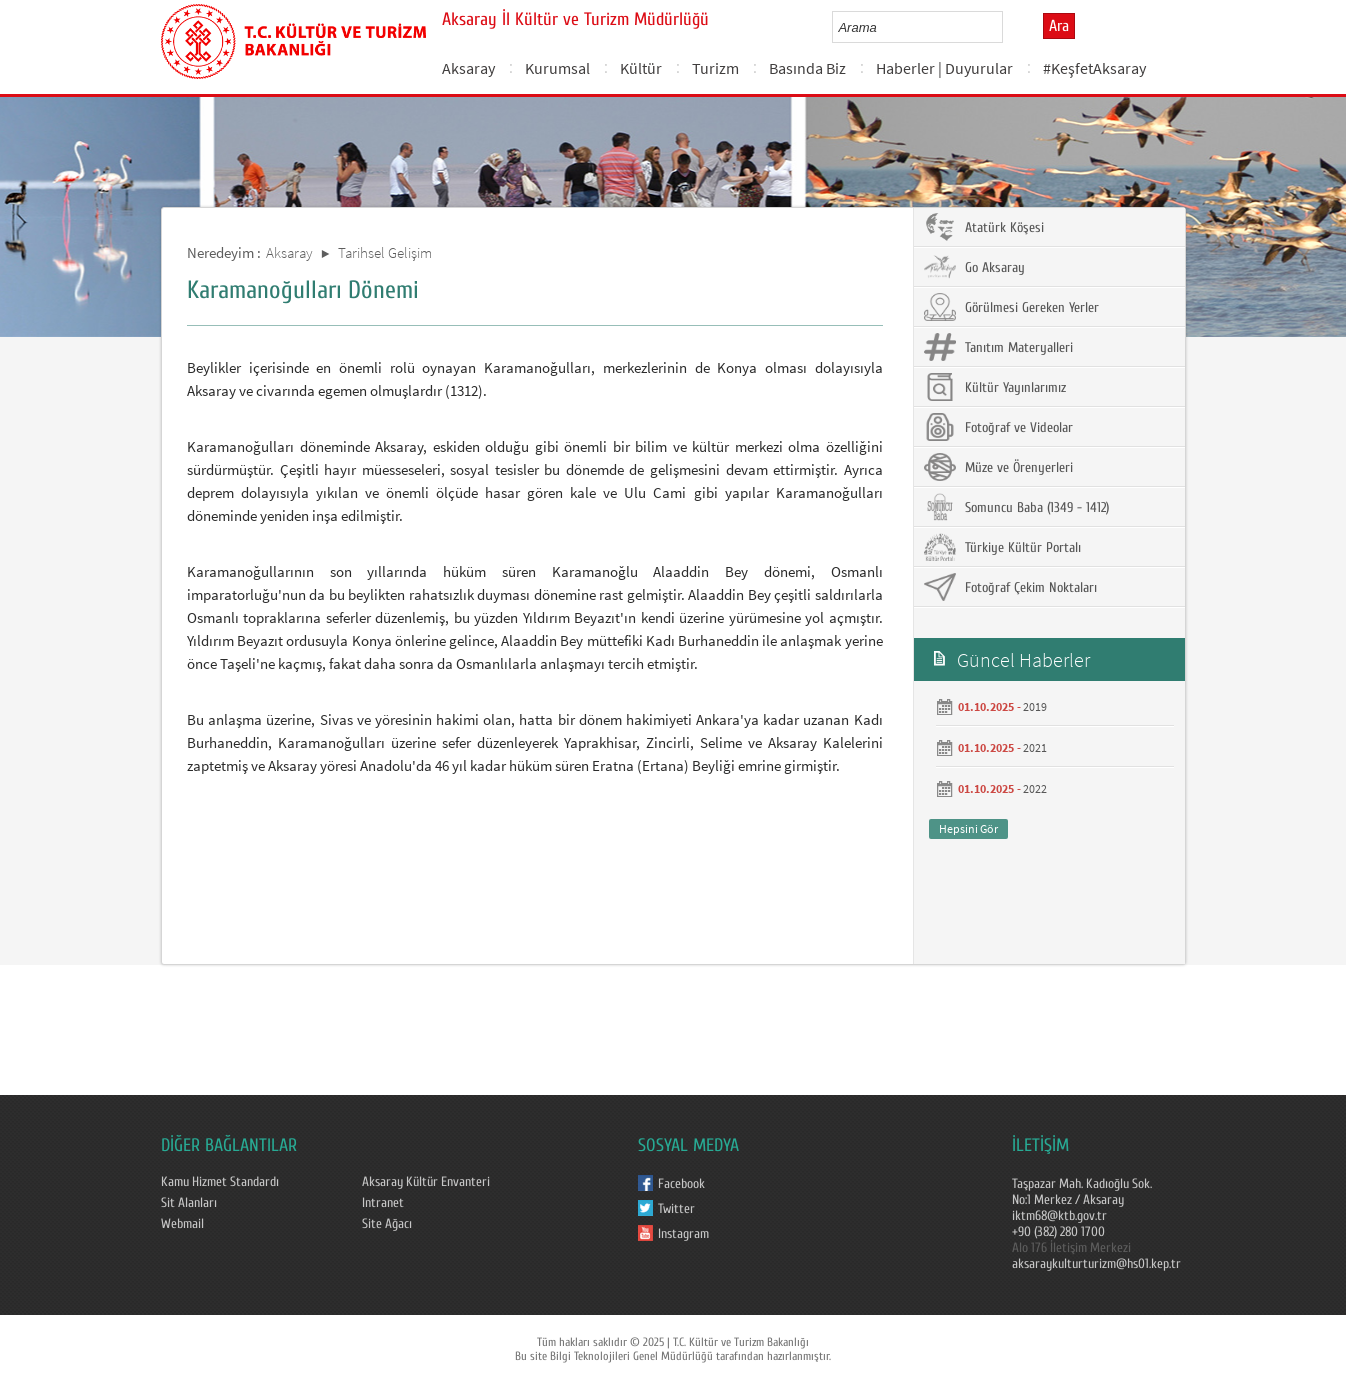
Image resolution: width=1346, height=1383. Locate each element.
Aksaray (468, 68)
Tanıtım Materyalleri (998, 347)
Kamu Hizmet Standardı (220, 1182)
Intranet (383, 1203)
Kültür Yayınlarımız (995, 387)
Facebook (681, 1184)
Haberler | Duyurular (944, 68)
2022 (1035, 788)
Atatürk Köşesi (984, 227)
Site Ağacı (387, 1224)
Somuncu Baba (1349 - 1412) (1016, 507)
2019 (1035, 706)
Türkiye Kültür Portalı (1002, 547)
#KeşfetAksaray (1094, 68)
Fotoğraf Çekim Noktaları (1010, 587)
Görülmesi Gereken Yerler (1011, 307)
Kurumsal (557, 68)
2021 (1035, 747)
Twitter (676, 1209)
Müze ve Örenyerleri (998, 467)
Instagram (683, 1234)
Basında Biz (807, 68)
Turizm (715, 68)
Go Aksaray (974, 267)
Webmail (182, 1224)
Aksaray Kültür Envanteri (426, 1182)
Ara (1059, 26)
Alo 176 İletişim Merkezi (1071, 1248)
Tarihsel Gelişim (385, 252)
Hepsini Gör (968, 828)
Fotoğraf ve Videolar (998, 427)
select (1008, 27)
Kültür (641, 68)
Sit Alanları (189, 1203)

**To do**
Lay out the stretch from the row containing "Aksaray Kültür Envanteri (426, 1182)" through the last row as a Markdown table with two columns, No. and Entry. Number each row and leave out any blank lines.

**Answer to the task**
| No. | Entry |
|---|---|
| 1 | Aksaray Kültür Envanteri (426, 1182) |
| 2 | Ara (1059, 26) |
| 3 | Alo 176 İletişim Merkezi (1071, 1248) |
| 4 | Tarihsel Gelişim (385, 252) |
| 5 | Hepsini Gör (968, 828) |
| 6 | Fotoğraf ve Videolar (998, 427) |
| 7 | select (1008, 27) |
| 8 | Kültür (641, 68) |
| 9 | Sit Alanları (189, 1203) |